◆ **What to do**:
a: Decide whether each statement agrees with the Clyde River bridge article below. Answer yes or no for each and quote the exact words of the article that settle it.
(i) The road to Cape Christian will include eight culverts.
(ii) Qikiqtaaluk is using the military airstrip on the base for its flights.
(iii) Most of the on-site workforce is hired locally from Clyde River.
b: Extend the Clyde River bridge article below, picking up after its final sentence.

◆ **Quoted passage**:
KANGIQTUGAAPIK/CLYDE RIVER - A new bridge stands over the Clyde River, completed on July 18 as part of Qikiqtaaluk Logistics's project to clean up the old U.S. Coast Guard site at Cape Christian, 16 km outside the community.

NNSL Photo/Graphic

The new 16-metre bridge crossing the Clyde River was completed July 18. The bridge connects the community to good hunting and fishing to the northwest, and connects Qikiqtaaluk Logistics to its work cleaning up the old military base at Cape Christian. - photo courtesy of Qikiqtaaluk Corporation

Qikiqtaaluk Logistics is building the 18-metre bridge and a road to Cape Christian, which the company will use as it cleans up the Cold War-era navigation base there. The site also will connect hunters with an area of plentiful narwhals otherwise difficult to access except in winter.

Once complete, the 16-km road will include eight culverts to cross creeks and streams along the way while still allowing fish to travel along their traditional routes, a requirement for the project to get the go-ahead from the federal Department of Fisheries and Oceans.

The overall operation will bring a lasting benefit to the community, said Harry Flaherty, projects director for parent company Qikiqtaaluk Corporation. He said the plan has been to involve the community to a much greater extent than if any other company did the work.

"I don't think any other project's been done this way," said Flaherty.

In contrast to other remediation operations, Qikiqtaaluk is flying in and out of Clyde River airport instead of using the military airstrip on the base. Supplies are being purchased locally and 80 per cent of the on-site workforce is local hires from Clyde River. Flaherty said the operation would purchase more than 165,000 litres of fuel from in Clyde River.

"We are utilizing local in every way we can," Flaherty said.

◆ **Information provided**:

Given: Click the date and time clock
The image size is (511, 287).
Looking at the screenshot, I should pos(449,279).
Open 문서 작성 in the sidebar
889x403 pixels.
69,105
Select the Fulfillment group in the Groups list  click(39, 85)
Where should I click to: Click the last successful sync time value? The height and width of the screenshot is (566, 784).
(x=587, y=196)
---
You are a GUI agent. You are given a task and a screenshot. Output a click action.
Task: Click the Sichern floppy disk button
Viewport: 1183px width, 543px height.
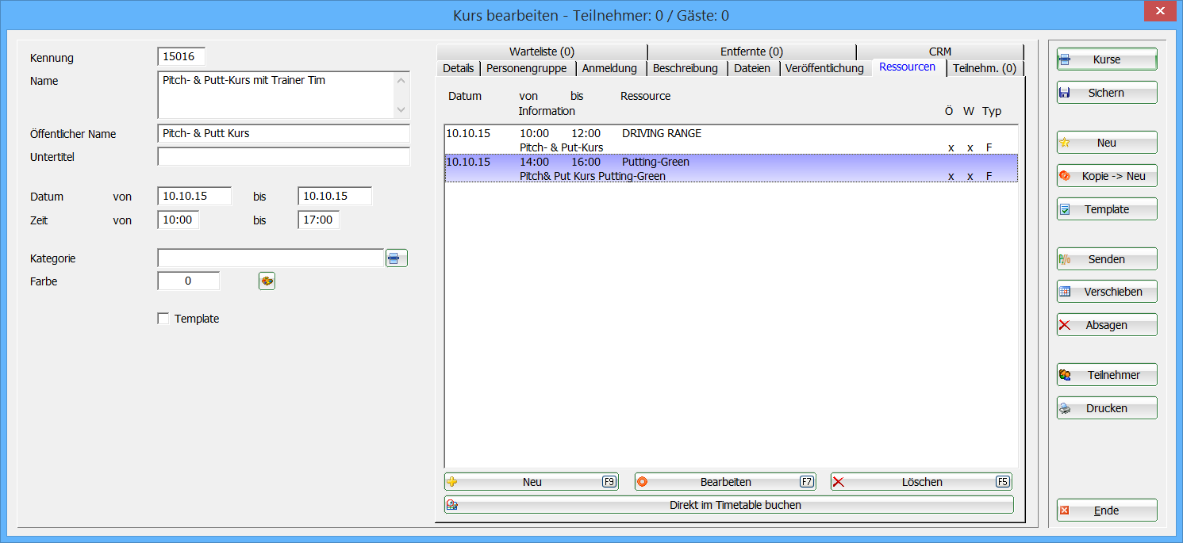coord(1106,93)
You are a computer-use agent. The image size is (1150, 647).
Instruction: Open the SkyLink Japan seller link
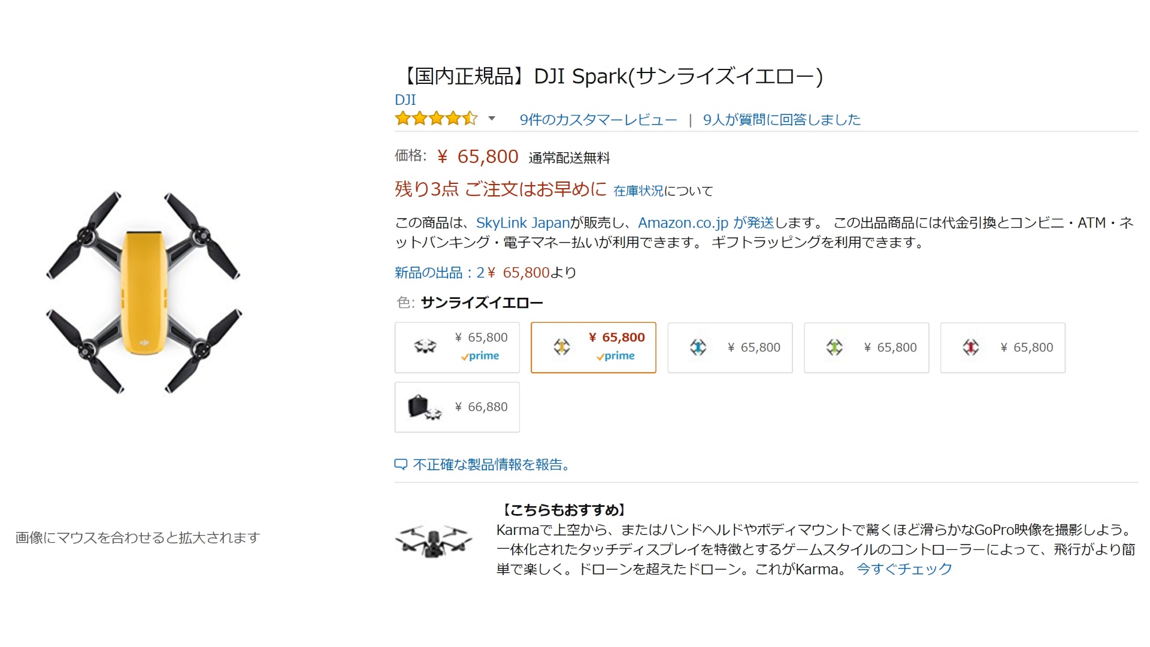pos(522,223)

◆ **Exercise responses**:
a:
(i) Yes: "the 16-km road will include eight culverts to cross creeks and streams along the way"
(ii) No: "Qikiqtaaluk is flying in and out of Clyde River airport instead of using the military airstrip on the base"
(iii) Yes: "80 per cent of the on-site workforce is local hires from Clyde River"

b:
While the road is still incomplete, Qikiqtaaluk got its equipment to the site by ferrying it across the river in the fall of 2008 and then building a winter access road to move it the rest of the way in May.

On-site, the main concern is dealing with chemical contaminants. The old building was lined with asbestos and much of its interior paint contains PCBs. The building is being demolished and Qikiqtaaluk is creating a landfill to contain the chemicals. The most severely toxic materials will be shipped south by sealift.

After the cleanup, the site will be monitored for 25 years to make sure the landfill structure stays intact and there's no leakage of chemicals into the groundwater. About 3,000 cubic metres of fuel-contaminated soil will be gathered into a land farm, fertilized and rotated every week so soil micro-organisms can break down the fuel.

"We want to be careful we don't give them anything that's hazardous or potentially contaminated," said Natalie Plato, director of contaminated sites and programs for the federal Department of Indian and Northern Affairs.

Qikiqtaaluk is absorbing the cost of the bridge and road construction, in part because it strengthened the company's proposal to INAC for the clean-up contract.

Most of the old military sites in need of cleanup are far from any community, so such direct community involvement is not possible in such cases, Plato said.